Saved entries:
********************

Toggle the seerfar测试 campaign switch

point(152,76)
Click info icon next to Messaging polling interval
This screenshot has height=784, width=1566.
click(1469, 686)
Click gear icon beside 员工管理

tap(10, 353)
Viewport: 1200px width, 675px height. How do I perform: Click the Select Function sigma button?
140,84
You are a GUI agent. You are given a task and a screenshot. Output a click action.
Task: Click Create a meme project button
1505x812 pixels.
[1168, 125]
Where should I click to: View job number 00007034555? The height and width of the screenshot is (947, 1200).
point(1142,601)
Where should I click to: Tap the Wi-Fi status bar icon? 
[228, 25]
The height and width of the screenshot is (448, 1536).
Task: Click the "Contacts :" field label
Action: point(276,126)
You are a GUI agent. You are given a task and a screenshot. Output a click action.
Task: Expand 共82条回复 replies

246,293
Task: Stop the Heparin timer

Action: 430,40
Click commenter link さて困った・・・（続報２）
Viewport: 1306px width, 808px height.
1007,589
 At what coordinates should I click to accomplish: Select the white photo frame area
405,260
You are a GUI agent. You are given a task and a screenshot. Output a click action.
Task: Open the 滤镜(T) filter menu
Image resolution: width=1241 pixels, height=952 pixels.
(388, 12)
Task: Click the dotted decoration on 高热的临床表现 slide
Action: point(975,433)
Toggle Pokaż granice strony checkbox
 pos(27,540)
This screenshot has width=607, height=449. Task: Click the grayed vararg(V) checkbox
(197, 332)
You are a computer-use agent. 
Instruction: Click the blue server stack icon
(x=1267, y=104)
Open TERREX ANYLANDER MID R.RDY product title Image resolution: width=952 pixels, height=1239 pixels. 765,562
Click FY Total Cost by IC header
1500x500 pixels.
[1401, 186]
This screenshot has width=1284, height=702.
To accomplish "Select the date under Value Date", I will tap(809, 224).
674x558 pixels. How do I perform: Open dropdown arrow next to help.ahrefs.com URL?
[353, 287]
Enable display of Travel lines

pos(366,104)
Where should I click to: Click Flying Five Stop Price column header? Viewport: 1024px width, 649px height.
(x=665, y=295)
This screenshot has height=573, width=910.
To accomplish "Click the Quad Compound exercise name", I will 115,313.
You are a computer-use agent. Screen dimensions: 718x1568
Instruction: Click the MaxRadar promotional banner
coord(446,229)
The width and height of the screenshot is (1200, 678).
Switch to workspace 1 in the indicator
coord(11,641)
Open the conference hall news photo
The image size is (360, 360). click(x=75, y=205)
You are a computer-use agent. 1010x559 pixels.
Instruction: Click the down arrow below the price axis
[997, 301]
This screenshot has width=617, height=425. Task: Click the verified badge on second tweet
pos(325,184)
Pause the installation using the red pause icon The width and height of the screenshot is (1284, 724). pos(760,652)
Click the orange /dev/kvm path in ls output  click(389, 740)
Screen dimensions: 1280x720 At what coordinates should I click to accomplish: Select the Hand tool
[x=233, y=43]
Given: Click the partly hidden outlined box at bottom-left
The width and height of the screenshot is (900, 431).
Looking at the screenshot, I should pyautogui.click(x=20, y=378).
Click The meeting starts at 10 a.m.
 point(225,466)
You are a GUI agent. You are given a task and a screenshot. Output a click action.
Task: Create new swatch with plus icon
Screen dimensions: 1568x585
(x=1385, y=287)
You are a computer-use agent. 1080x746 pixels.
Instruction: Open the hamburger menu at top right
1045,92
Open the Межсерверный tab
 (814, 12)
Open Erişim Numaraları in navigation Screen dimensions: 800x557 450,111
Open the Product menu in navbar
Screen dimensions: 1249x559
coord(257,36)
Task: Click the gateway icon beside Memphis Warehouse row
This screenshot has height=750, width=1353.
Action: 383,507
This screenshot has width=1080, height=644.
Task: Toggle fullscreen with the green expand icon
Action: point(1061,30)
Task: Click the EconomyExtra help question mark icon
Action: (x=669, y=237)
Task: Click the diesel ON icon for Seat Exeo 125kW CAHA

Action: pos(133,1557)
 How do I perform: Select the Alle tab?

********************

Retype each record. Keep every character as it is.

RESULT OF THE EXERCISE:
Toggle the seerfar测试 campaign switch

point(152,76)
Click info icon next to Messaging polling interval
This screenshot has height=784, width=1566.
click(1469, 686)
Click gear icon beside 员工管理

tap(10, 353)
Viewport: 1200px width, 675px height. How do I perform: Click the Select Function sigma button?
140,84
You are a GUI agent. You are given a task and a screenshot. Output a click action.
Task: Click Create a meme project button
1505x812 pixels.
[1168, 125]
Where should I click to: View job number 00007034555? The height and width of the screenshot is (947, 1200).
point(1142,601)
Where should I click to: Tap the Wi-Fi status bar icon? 
[228, 25]
The height and width of the screenshot is (448, 1536).
Task: Click the "Contacts :" field label
Action: point(276,126)
You are a GUI agent. You are given a task and a screenshot. Output a click action.
Task: Expand 共82条回复 replies

246,293
Task: Stop the Heparin timer

Action: 430,40
Click commenter link さて困った・・・（続報２）
Viewport: 1306px width, 808px height.
1007,589
 At what coordinates should I click to accomplish: Select the white photo frame area
405,260
You are a GUI agent. You are given a task and a screenshot. Output a click action.
Task: Open the 滤镜(T) filter menu
Image resolution: width=1241 pixels, height=952 pixels.
(388, 12)
Task: Click the dotted decoration on 高热的临床表现 slide
Action: point(975,433)
Toggle Pokaż granice strony checkbox
 pos(27,540)
This screenshot has width=607, height=449. Task: Click the grayed vararg(V) checkbox
(197, 332)
You are a computer-use agent. 
Instruction: Click the blue server stack icon
(x=1267, y=104)
Open TERREX ANYLANDER MID R.RDY product title Image resolution: width=952 pixels, height=1239 pixels. 765,562
Click FY Total Cost by IC header
1500x500 pixels.
[1401, 186]
This screenshot has width=1284, height=702.
To accomplish "Select the date under Value Date", I will tap(809, 224).
674x558 pixels. How do I perform: Open dropdown arrow next to help.ahrefs.com URL?
[353, 287]
Enable display of Travel lines

pos(366,104)
Where should I click to: Click Flying Five Stop Price column header? Viewport: 1024px width, 649px height.
(x=665, y=295)
This screenshot has height=573, width=910.
To accomplish "Click the Quad Compound exercise name", I will 115,313.
You are a computer-use agent. Screen dimensions: 718x1568
Instruction: Click the MaxRadar promotional banner
coord(446,229)
The width and height of the screenshot is (1200, 678).
Switch to workspace 1 in the indicator
coord(11,641)
Open the conference hall news photo
The image size is (360, 360). click(x=75, y=205)
You are a computer-use agent. 1010x559 pixels.
Instruction: Click the down arrow below the price axis
[997, 301]
This screenshot has width=617, height=425. Task: Click the verified badge on second tweet
pos(325,184)
Pause the installation using the red pause icon The width and height of the screenshot is (1284, 724). pos(760,652)
Click the orange /dev/kvm path in ls output  click(389, 740)
Screen dimensions: 1280x720 At what coordinates should I click to accomplish: Select the Hand tool
[x=233, y=43]
Given: Click the partly hidden outlined box at bottom-left
The width and height of the screenshot is (900, 431).
Looking at the screenshot, I should pyautogui.click(x=20, y=378).
Click The meeting starts at 10 a.m.
 point(225,466)
You are a GUI agent. You are given a task and a screenshot. Output a click action.
Task: Create new swatch with plus icon
Screen dimensions: 1568x585
(x=1385, y=287)
You are a computer-use agent. 1080x746 pixels.
Instruction: Open the hamburger menu at top right
1045,92
Open the Межсерверный tab
 (814, 12)
Open Erişim Numaraları in navigation Screen dimensions: 800x557 450,111
Open the Product menu in navbar
Screen dimensions: 1249x559
coord(257,36)
Task: Click the gateway icon beside Memphis Warehouse row
This screenshot has height=750, width=1353.
Action: 383,507
This screenshot has width=1080, height=644.
Task: Toggle fullscreen with the green expand icon
Action: point(1061,30)
Task: Click the EconomyExtra help question mark icon
Action: (x=669, y=237)
Task: Click the diesel ON icon for Seat Exeo 125kW CAHA

Action: pos(133,1557)
 How do I perform: Select the Alle tab?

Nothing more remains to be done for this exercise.